Quote every line below exactly as it reads.

### [Data to examine]
##########

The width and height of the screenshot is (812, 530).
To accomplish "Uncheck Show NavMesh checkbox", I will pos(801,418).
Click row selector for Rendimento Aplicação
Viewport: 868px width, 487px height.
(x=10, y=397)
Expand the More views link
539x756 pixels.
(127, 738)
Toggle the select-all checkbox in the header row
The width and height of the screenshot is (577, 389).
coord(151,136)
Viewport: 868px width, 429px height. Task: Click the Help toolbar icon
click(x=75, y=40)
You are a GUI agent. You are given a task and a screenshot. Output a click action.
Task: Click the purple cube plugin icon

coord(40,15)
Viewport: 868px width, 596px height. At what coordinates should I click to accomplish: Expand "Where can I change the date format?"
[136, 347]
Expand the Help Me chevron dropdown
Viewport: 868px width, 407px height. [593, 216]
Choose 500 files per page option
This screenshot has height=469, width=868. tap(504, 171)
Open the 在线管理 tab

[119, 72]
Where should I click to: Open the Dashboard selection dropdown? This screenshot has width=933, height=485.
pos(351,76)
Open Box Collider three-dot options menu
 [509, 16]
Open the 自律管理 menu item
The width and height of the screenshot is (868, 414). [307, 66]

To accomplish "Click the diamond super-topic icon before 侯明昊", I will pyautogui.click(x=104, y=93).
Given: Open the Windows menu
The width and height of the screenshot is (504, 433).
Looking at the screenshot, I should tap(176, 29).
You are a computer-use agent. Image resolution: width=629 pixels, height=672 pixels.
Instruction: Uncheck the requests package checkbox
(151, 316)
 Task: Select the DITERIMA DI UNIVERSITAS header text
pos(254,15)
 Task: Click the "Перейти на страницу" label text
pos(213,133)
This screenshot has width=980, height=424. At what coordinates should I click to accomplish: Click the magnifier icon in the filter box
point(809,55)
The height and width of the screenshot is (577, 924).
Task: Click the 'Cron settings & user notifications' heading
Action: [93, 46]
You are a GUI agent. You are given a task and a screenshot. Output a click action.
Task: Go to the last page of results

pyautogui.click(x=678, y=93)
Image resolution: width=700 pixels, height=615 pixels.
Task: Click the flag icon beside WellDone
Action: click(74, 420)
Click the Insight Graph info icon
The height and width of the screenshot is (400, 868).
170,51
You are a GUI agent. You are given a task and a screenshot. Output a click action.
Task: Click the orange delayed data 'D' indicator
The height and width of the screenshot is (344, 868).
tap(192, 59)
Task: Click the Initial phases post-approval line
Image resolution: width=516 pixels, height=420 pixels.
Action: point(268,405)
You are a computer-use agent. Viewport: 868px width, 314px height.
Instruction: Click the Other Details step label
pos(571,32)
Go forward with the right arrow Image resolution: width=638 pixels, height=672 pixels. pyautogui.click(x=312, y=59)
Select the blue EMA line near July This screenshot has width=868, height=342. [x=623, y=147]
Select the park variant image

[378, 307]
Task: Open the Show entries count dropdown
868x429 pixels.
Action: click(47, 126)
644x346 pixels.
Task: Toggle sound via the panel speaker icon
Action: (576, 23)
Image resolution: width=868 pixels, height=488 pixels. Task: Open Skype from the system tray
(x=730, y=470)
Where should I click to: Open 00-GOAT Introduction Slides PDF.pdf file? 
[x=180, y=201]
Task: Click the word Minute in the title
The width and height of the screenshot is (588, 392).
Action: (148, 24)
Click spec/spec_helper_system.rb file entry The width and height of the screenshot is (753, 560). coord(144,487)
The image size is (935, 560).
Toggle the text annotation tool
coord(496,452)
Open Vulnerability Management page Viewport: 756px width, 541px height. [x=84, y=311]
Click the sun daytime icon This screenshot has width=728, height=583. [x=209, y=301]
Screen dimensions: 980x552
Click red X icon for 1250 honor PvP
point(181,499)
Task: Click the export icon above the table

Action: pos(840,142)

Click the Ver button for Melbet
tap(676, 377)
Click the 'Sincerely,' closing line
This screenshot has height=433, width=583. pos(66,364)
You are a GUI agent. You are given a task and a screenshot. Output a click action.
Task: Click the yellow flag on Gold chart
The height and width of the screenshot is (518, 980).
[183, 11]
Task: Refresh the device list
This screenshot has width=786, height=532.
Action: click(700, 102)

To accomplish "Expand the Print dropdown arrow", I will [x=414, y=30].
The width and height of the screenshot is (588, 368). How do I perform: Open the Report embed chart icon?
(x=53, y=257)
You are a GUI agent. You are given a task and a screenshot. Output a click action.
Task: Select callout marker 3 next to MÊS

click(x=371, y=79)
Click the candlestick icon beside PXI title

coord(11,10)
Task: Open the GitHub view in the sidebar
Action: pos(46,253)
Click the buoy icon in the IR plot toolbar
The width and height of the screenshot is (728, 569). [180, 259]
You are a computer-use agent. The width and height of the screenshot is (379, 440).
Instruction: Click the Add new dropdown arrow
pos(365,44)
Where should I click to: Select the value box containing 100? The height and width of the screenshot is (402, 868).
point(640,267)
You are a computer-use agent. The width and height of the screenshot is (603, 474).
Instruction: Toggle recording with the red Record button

##########

### [The answer]
The width and height of the screenshot is (812, 530).
To accomplish "Uncheck Show NavMesh checkbox", I will pos(801,418).
Click row selector for Rendimento Aplicação
Viewport: 868px width, 487px height.
(x=10, y=397)
Expand the More views link
539x756 pixels.
(127, 738)
Toggle the select-all checkbox in the header row
The width and height of the screenshot is (577, 389).
coord(151,136)
Viewport: 868px width, 429px height. Task: Click the Help toolbar icon
click(x=75, y=40)
You are a GUI agent. You are given a task and a screenshot. Output a click action.
Task: Click the purple cube plugin icon

coord(40,15)
Viewport: 868px width, 596px height. At what coordinates should I click to accomplish: Expand "Where can I change the date format?"
[136, 347]
Expand the Help Me chevron dropdown
Viewport: 868px width, 407px height. [593, 216]
Choose 500 files per page option
This screenshot has height=469, width=868. tap(504, 171)
Open the 在线管理 tab

[119, 72]
Where should I click to: Open the Dashboard selection dropdown? This screenshot has width=933, height=485.
pos(351,76)
Open Box Collider three-dot options menu
 [509, 16]
Open the 自律管理 menu item
The width and height of the screenshot is (868, 414). [307, 66]

To accomplish "Click the diamond super-topic icon before 侯明昊", I will pyautogui.click(x=104, y=93).
Given: Open the Windows menu
The width and height of the screenshot is (504, 433).
Looking at the screenshot, I should tap(176, 29).
You are a computer-use agent. Image resolution: width=629 pixels, height=672 pixels.
Instruction: Uncheck the requests package checkbox
(151, 316)
 Task: Select the DITERIMA DI UNIVERSITAS header text
pos(254,15)
 Task: Click the "Перейти на страницу" label text
pos(213,133)
This screenshot has width=980, height=424. At what coordinates should I click to accomplish: Click the magnifier icon in the filter box
point(809,55)
The height and width of the screenshot is (577, 924).
Task: Click the 'Cron settings & user notifications' heading
Action: [93, 46]
You are a GUI agent. You are given a task and a screenshot. Output a click action.
Task: Go to the last page of results

pyautogui.click(x=678, y=93)
Image resolution: width=700 pixels, height=615 pixels.
Task: Click the flag icon beside WellDone
Action: click(74, 420)
Click the Insight Graph info icon
The height and width of the screenshot is (400, 868).
170,51
You are a GUI agent. You are given a task and a screenshot. Output a click action.
Task: Click the orange delayed data 'D' indicator
The height and width of the screenshot is (344, 868).
tap(192, 59)
Task: Click the Initial phases post-approval line
Image resolution: width=516 pixels, height=420 pixels.
Action: point(268,405)
You are a computer-use agent. Viewport: 868px width, 314px height.
Instruction: Click the Other Details step label
pos(571,32)
Go forward with the right arrow Image resolution: width=638 pixels, height=672 pixels. pyautogui.click(x=312, y=59)
Select the blue EMA line near July This screenshot has width=868, height=342. [x=623, y=147]
Select the park variant image

[378, 307]
Task: Open the Show entries count dropdown
868x429 pixels.
Action: click(47, 126)
644x346 pixels.
Task: Toggle sound via the panel speaker icon
Action: (576, 23)
Image resolution: width=868 pixels, height=488 pixels. Task: Open Skype from the system tray
(x=730, y=470)
Where should I click to: Open 00-GOAT Introduction Slides PDF.pdf file? 
[x=180, y=201]
Task: Click the word Minute in the title
The width and height of the screenshot is (588, 392).
Action: (148, 24)
Click spec/spec_helper_system.rb file entry The width and height of the screenshot is (753, 560). coord(144,487)
The image size is (935, 560).
Toggle the text annotation tool
coord(496,452)
Open Vulnerability Management page Viewport: 756px width, 541px height. [x=84, y=311]
Click the sun daytime icon This screenshot has width=728, height=583. [x=209, y=301]
Screen dimensions: 980x552
Click red X icon for 1250 honor PvP
point(181,499)
Task: Click the export icon above the table

Action: pos(840,142)

Click the Ver button for Melbet
tap(676, 377)
Click the 'Sincerely,' closing line
This screenshot has height=433, width=583. pos(66,364)
You are a GUI agent. You are given a task and a screenshot. Output a click action.
Task: Click the yellow flag on Gold chart
The height and width of the screenshot is (518, 980).
[183, 11]
Task: Refresh the device list
This screenshot has width=786, height=532.
Action: click(700, 102)

To accomplish "Expand the Print dropdown arrow", I will [x=414, y=30].
The width and height of the screenshot is (588, 368). How do I perform: Open the Report embed chart icon?
(x=53, y=257)
You are a GUI agent. You are given a task and a screenshot. Output a click action.
Task: Select callout marker 3 next to MÊS

click(x=371, y=79)
Click the candlestick icon beside PXI title

coord(11,10)
Task: Open the GitHub view in the sidebar
Action: pos(46,253)
Click the buoy icon in the IR plot toolbar
The width and height of the screenshot is (728, 569). [180, 259]
You are a computer-use agent. The width and height of the screenshot is (379, 440).
Instruction: Click the Add new dropdown arrow
pos(365,44)
Where should I click to: Select the value box containing 100? The height and width of the screenshot is (402, 868).
point(640,267)
You are a computer-use agent. The width and height of the screenshot is (603, 474).
Instruction: Toggle recording with the red Record button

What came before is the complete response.